Failure Modes

This section provides an overview of the major failure scenarios that PostgreSQL can face on a Kubernetes cluster during its lifetime.

Important

In case the failure scenario you are experiencing is not covered by this section, please immediately contact EnterpriseDB for support and assistance.

Liveness and readiness probes

Each pod of a Cluster has a postgres container with a liveness and a readiness probe.

The liveness probe relies on pg_isready, while the readiness probe checks if the database is up and able to accept connections using the superuser credentials. The two probes will report a failure if the probe command fails 3 times with a 10 seconds interval between each check.

For now, the operator doesn't configure a startupProbe on the Pods, since startup probes have been introduced only in Kubernetes 1.17.

The liveness probe is used to detect if the PostgreSQL instance is in a broken state and needs to be restarted. The value in startDelay is used to delay the probe's execution, which is used to prevent an instance with a long startup time from being restarted.

Storage space usage

The operator will instantiate one PVC for every PostgreSQL instance to store the PGDATA content.

Such storage space is set for reuse in two cases:

  • when the corresponding Pod is deleted by the user (and a new Pod will be recreated)
  • when the corresponding Pod is evicted and scheduled on another node

If you want to prevent the operator from reusing a certain PVC you need to remove the PVC before deleting the Pod. For this purpose, you can use the following command:

kubectl delete -n [namespace] pvc/[cluster-name]-[serial] pod/[cluster-name]-[serial]

For example:

$ kubectl delete -n default pvc/cluster-example-1 pod/cluster-example-1
persistentvolumeclaim "cluster-example-1" deleted
pod "cluster-example-1" deleted

Failure modes

A pod belonging to a Cluster can fail in the following ways:

  • the pod is explicitly deleted by the user;
  • the readiness probe on its postgres container fails;
  • the liveness probe on its postgres container fails;
  • the Kubernetes worker node is drained;
  • the Kubernetes worker node where the pod is scheduled fails.

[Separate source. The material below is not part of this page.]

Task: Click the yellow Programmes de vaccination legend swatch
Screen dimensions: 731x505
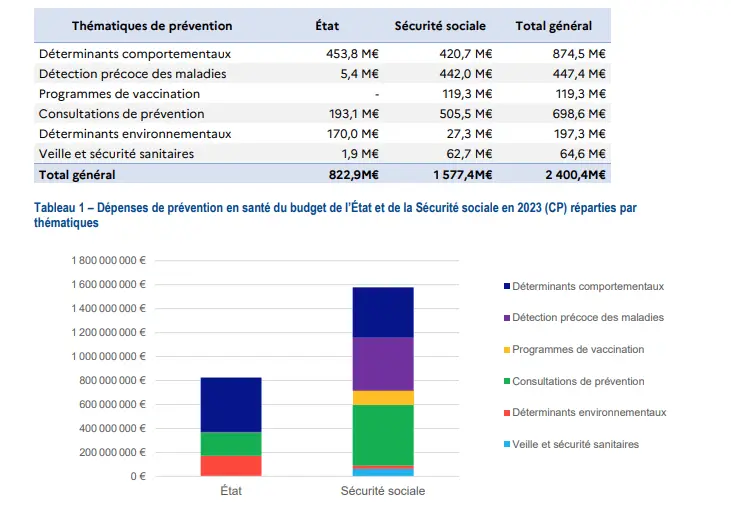Action: coord(507,350)
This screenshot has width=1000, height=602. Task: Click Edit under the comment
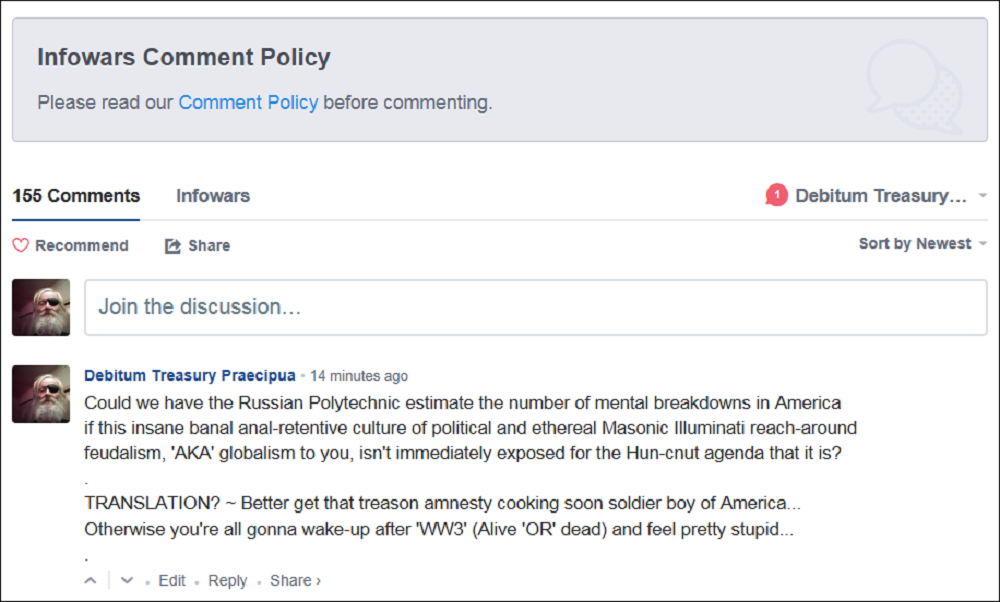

Each one of these failures has different effects on the Cluster and the services managed by the operator.

Pod deleted by the user

The operator is notified of the deletion. A new pod belonging to the Cluster will be automatically created reusing the existing PVC, if available, or starting from a physical backup of the primary otherwise.

Important

In case of deliberate deletion of a pod, PodDisruptionBudget policies will not be enforced.

Self-healing will happen as soon as the apiserver is notified.

Readiness probe failure

After 3 failures, the pod will be considered not ready. The pod will still be part of the Cluster, no new pod will be created.

If the cause of the failure can't be fixed, it is possible to delete the pod manually. Otherwise, the pod will resume the previous role when the failure is solved.

Self-healing will happen after three failures of the probe.

Liveness probe failure

After 3 failures, the postgres container will be considered failed. The pod will still be part of the Cluster, and the kubelet will try to restart the container. If the cause of the failure can't be fixed, it is possible to delete the pod manually.

Self-healing will happen after three failures of the probe.

Worker node drained

The pod will be evicted from the worker node and removed from the service. A new pod will be created on a different worker node from a physical backup of the primary if the reusePVC option of the nodeMaintenanceWindow parameter is set to off (default: on during maintenance windows, off otherwise).

The PodDisruptionBudget may prevent the pod from being evicted if there is at least another pod that is not ready.

Self-healing will happen as soon as the apiserver is notified.

Worker node failure

Since the node is failed, the kubelet won't execute the liveness and the readiness probes. The pod will be marked for deletion after the toleration seconds configured by the Kubernetes cluster administrator for that specific failure cause. Based on how the Kubernetes cluster is configured, the pod might be removed from the service earlier.

A new pod will be created on a different worker node from a physical backup of the primary. The default value for that parameter in a Kubernetes cluster is 5 minutes.

Self-healing will happen after tolerationSeconds.

Self-healing

If the failed pod is a standby, the pod is removed from the -r service and from the -ro service. The pod is then restarted using its PVC if available; otherwise, a new pod will be created from a backup of the current primary. The pod will be added again to the -r service and to the -ro service when ready.

If the failed pod is the primary, the operator will promote the active pod with status ready and the lowest replication lag, then point the -rwservice to it. The failed pod will be removed from the -r service and from the -ro service. Other standbys will start replicating from the new primary. The former primary will use pg_rewind to synchronize itself with the new one if its PVC is available; otherwise, a new standby will be created from a backup of the current primary.

Manual intervention

In the case of undocumented failure, it might be necessary to intervene to solve the problem manually.

Important

In such cases, please do not perform any manual operation without the support and assistance of EnterpriseDB engineering team.